Work instruction:
All lines in the data bearing the string "will" should be identified and copied.

Supplied records:
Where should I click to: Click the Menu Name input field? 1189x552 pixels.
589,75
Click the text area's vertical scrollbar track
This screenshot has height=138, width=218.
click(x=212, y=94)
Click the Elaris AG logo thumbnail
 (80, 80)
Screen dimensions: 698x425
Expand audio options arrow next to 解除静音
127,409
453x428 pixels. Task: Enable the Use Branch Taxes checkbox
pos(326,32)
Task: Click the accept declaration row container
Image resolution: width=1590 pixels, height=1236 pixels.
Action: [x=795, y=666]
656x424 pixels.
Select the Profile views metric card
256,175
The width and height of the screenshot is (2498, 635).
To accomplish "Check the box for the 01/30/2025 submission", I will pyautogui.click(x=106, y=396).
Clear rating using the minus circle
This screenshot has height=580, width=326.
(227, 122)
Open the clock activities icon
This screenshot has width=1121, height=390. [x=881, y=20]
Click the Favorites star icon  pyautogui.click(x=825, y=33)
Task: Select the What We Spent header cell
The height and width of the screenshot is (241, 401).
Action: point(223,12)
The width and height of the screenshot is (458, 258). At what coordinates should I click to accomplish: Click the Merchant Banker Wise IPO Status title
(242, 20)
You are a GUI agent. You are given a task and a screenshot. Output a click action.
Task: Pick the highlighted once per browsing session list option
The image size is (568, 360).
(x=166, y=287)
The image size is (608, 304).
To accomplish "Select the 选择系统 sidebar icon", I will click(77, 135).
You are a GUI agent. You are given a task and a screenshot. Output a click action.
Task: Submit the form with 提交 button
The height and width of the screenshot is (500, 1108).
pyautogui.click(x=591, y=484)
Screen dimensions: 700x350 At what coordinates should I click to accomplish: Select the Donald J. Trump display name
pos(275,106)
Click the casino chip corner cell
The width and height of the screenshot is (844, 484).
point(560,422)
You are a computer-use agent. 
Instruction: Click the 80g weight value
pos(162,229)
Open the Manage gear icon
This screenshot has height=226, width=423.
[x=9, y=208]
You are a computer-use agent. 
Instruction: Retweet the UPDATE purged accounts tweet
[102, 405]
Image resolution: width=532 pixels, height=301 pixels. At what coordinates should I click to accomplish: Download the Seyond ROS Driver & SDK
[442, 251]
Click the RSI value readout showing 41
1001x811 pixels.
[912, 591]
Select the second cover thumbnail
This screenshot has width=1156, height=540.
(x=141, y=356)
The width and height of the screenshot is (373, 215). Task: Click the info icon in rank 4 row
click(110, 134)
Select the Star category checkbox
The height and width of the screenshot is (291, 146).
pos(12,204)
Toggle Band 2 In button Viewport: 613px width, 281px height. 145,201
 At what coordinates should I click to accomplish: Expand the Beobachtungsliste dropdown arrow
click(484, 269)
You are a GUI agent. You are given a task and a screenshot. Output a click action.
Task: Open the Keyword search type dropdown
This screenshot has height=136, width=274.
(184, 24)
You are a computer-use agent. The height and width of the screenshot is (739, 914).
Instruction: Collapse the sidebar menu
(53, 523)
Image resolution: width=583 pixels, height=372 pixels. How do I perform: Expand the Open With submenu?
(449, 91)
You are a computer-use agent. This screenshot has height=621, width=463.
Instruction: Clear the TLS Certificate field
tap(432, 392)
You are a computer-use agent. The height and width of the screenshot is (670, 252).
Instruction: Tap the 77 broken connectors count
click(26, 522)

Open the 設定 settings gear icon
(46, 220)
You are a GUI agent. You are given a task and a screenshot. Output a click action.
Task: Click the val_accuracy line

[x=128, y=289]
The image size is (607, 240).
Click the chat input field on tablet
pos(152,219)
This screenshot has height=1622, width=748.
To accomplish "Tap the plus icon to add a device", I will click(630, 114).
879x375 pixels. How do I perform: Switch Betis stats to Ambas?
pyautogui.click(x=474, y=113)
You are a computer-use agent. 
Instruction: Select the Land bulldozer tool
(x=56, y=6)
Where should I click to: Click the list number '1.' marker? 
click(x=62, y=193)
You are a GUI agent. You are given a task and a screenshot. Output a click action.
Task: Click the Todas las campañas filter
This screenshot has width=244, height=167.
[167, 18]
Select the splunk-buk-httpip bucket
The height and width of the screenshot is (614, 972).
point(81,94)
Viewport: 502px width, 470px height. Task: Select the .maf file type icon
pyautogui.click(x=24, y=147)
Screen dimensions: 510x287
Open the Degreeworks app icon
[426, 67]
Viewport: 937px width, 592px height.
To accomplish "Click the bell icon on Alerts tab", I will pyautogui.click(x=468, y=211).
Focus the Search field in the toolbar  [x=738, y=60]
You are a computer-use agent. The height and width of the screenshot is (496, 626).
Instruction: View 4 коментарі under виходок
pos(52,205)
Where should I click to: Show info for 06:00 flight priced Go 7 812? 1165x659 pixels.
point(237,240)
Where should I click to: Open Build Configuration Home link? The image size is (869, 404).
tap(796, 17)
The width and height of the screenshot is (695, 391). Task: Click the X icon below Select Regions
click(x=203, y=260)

Answer to this task:
To accomplish "Check the box for the 01/30/2025 submission", I will pyautogui.click(x=106, y=396).
To accomplish "Select the 选择系统 sidebar icon", I will click(77, 135).
To accomplish "Tap the plus icon to add a device", I will click(630, 114).
To accomplish "Click the bell icon on Alerts tab", I will pyautogui.click(x=468, y=211).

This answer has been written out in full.